Exercise details —
Reproduce the lines below verbatim, preserving every character, space, and line break.

Supplied information —
start
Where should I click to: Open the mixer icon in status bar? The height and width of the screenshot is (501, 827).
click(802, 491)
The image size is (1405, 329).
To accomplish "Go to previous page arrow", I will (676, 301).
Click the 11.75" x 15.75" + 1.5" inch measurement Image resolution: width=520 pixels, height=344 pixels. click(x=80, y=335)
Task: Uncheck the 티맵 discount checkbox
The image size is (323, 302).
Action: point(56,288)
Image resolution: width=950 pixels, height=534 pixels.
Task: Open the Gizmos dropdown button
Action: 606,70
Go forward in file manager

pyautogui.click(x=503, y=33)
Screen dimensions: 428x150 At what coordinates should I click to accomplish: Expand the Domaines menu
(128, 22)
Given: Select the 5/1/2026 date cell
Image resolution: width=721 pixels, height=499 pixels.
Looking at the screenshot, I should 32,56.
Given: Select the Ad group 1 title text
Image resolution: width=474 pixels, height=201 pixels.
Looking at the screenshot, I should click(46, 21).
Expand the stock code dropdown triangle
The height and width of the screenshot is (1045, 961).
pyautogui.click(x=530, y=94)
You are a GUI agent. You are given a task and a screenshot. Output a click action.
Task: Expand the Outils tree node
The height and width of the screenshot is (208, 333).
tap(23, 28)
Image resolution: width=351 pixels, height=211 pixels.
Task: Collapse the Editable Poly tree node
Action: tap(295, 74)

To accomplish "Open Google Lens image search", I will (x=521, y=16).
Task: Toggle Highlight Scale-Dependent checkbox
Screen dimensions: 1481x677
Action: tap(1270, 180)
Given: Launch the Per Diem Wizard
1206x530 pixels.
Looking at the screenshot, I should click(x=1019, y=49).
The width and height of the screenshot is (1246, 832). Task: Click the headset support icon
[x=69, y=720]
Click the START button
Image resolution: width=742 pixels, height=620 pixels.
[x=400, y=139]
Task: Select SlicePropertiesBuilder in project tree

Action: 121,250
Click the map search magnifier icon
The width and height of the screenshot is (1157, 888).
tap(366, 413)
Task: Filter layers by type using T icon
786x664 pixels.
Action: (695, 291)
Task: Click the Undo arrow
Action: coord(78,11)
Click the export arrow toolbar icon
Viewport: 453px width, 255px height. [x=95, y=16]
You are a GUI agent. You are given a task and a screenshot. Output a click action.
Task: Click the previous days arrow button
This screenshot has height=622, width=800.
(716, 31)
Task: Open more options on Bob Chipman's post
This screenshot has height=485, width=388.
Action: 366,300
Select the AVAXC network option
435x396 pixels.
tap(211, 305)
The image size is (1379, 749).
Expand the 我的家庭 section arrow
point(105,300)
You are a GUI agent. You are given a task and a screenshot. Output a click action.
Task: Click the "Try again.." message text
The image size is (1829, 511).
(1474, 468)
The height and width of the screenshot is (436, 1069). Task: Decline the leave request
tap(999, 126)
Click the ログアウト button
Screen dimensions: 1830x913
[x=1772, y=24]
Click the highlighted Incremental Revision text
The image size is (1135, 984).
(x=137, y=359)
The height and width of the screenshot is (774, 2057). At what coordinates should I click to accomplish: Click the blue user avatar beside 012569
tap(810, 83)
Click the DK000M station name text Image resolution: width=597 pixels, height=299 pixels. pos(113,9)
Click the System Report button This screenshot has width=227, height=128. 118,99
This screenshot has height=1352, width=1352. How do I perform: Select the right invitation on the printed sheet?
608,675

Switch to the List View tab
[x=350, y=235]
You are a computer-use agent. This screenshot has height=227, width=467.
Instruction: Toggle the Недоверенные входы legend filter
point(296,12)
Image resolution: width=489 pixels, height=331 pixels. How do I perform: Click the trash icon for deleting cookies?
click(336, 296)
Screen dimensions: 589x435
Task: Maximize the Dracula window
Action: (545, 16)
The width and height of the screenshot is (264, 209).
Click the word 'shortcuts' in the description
end
The completed task —
Where should I click to: Open the mixer icon in status bar? The height and width of the screenshot is (501, 827).
click(802, 491)
The image size is (1405, 329).
To accomplish "Go to previous page arrow", I will (676, 301).
Click the 11.75" x 15.75" + 1.5" inch measurement Image resolution: width=520 pixels, height=344 pixels. click(x=80, y=335)
Task: Uncheck the 티맵 discount checkbox
The image size is (323, 302).
Action: point(56,288)
Image resolution: width=950 pixels, height=534 pixels.
Task: Open the Gizmos dropdown button
Action: 606,70
Go forward in file manager

pyautogui.click(x=503, y=33)
Screen dimensions: 428x150 At what coordinates should I click to accomplish: Expand the Domaines menu
(128, 22)
Given: Select the 5/1/2026 date cell
Image resolution: width=721 pixels, height=499 pixels.
Looking at the screenshot, I should 32,56.
Given: Select the Ad group 1 title text
Image resolution: width=474 pixels, height=201 pixels.
Looking at the screenshot, I should click(46, 21).
Expand the stock code dropdown triangle
The height and width of the screenshot is (1045, 961).
pyautogui.click(x=530, y=94)
You are a GUI agent. You are given a task and a screenshot. Output a click action.
Task: Expand the Outils tree node
The height and width of the screenshot is (208, 333).
tap(23, 28)
Image resolution: width=351 pixels, height=211 pixels.
Task: Collapse the Editable Poly tree node
Action: tap(295, 74)

To accomplish "Open Google Lens image search", I will (x=521, y=16).
Task: Toggle Highlight Scale-Dependent checkbox
Screen dimensions: 1481x677
Action: tap(1270, 180)
Given: Launch the Per Diem Wizard
1206x530 pixels.
Looking at the screenshot, I should click(x=1019, y=49).
The width and height of the screenshot is (1246, 832). Task: Click the headset support icon
[x=69, y=720]
Click the START button
Image resolution: width=742 pixels, height=620 pixels.
[x=400, y=139]
Task: Select SlicePropertiesBuilder in project tree

Action: 121,250
Click the map search magnifier icon
The width and height of the screenshot is (1157, 888).
tap(366, 413)
Task: Filter layers by type using T icon
786x664 pixels.
Action: (695, 291)
Task: Click the Undo arrow
Action: coord(78,11)
Click the export arrow toolbar icon
Viewport: 453px width, 255px height. [x=95, y=16]
You are a GUI agent. You are given a task and a screenshot. Output a click action.
Task: Click the previous days arrow button
This screenshot has height=622, width=800.
(716, 31)
Task: Open more options on Bob Chipman's post
This screenshot has height=485, width=388.
Action: 366,300
Select the AVAXC network option
435x396 pixels.
tap(211, 305)
The image size is (1379, 749).
Expand the 我的家庭 section arrow
point(105,300)
You are a GUI agent. You are given a task and a screenshot. Output a click action.
Task: Click the "Try again.." message text
The image size is (1829, 511).
(1474, 468)
The height and width of the screenshot is (436, 1069). Task: Decline the leave request
tap(999, 126)
Click the ログアウト button
Screen dimensions: 1830x913
[x=1772, y=24]
Click the highlighted Incremental Revision text
The image size is (1135, 984).
(x=137, y=359)
The height and width of the screenshot is (774, 2057). At what coordinates should I click to accomplish: Click the blue user avatar beside 012569
tap(810, 83)
Click the DK000M station name text Image resolution: width=597 pixels, height=299 pixels. pos(113,9)
Click the System Report button This screenshot has width=227, height=128. 118,99
This screenshot has height=1352, width=1352. How do I perform: Select the right invitation on the printed sheet?
608,675

Switch to the List View tab
[x=350, y=235]
You are a computer-use agent. This screenshot has height=227, width=467.
Instruction: Toggle the Недоверенные входы legend filter
point(296,12)
Image resolution: width=489 pixels, height=331 pixels. How do I perform: Click the trash icon for deleting cookies?
click(336, 296)
Screen dimensions: 589x435
Task: Maximize the Dracula window
Action: (545, 16)
The width and height of the screenshot is (264, 209).
Click the word 'shortcuts' in the description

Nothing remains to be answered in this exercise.